In its suit, the U.S. alleged that New Castle County and DelDOT failed to obtain a required Clean Water Act permit for their storm sewer systems. In the settlement, the defendants agreed to pay a $275,000 penalty and comply with the permit issued by the Delaware Department of Natural Resources and Environmental Control on May 1. The permit requires them to carry out a storm water management program to reduce contaminated runoff.
"Uncontrolled storm water runoff from urban and rural areas poses a serious environmental threat to our waterways. The ultimate goal of this settlement is to protect and improve Delaware waterways," said Donald S. Welsh, regional administrator for EPA's mid-Atlantic Region.

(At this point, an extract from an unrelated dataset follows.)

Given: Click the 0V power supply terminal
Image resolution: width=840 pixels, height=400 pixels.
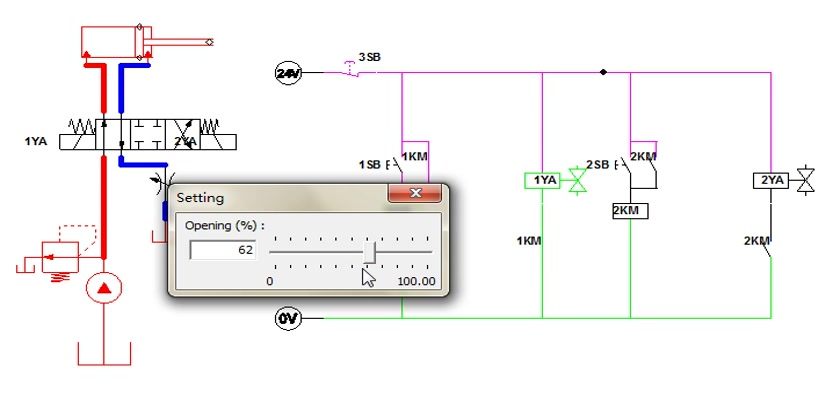Looking at the screenshot, I should 288,319.
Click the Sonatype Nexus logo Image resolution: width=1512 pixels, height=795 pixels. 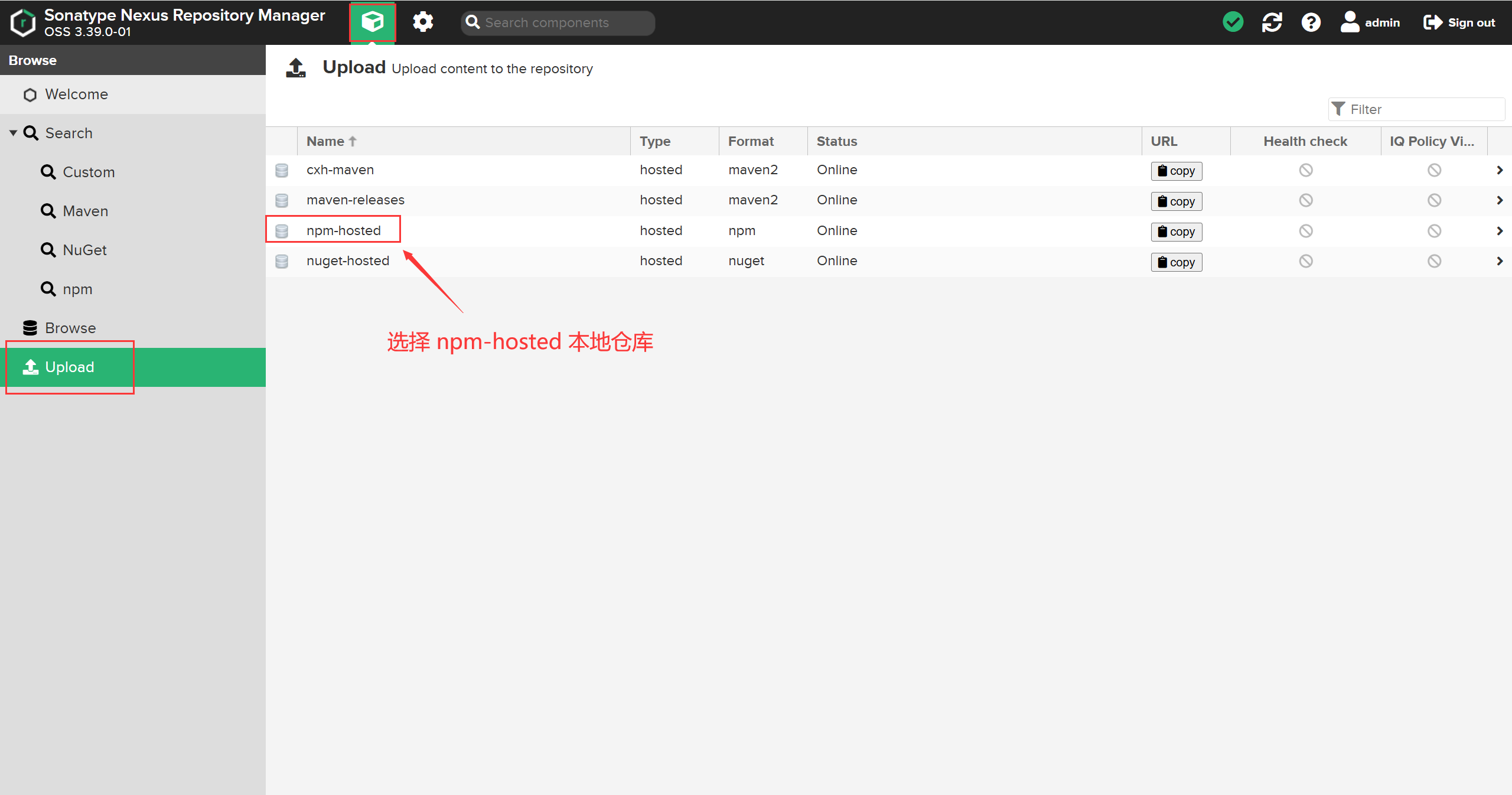22,22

Storm water runoff from urban, residential, and agricultural areas is often contaminated by pollutants such as oil, grease, chemicals and nutrients. Uncontrolled storm water runoff is a major cause of water pollution in Delaware and throughout the country.
As part of the settlement, the defendants have also committed to two special environmental projects costing an estimated $500,000 each. One project will reduce polluted storm water runoff from portions of Interstate 95. The other project will hook up failing septic systems to the county's sanitary sewer system.
The proposed consent decree is subject to a 30-day public comment period and final court approval. The defendants neither admitted nor denied liability as part of the settlement.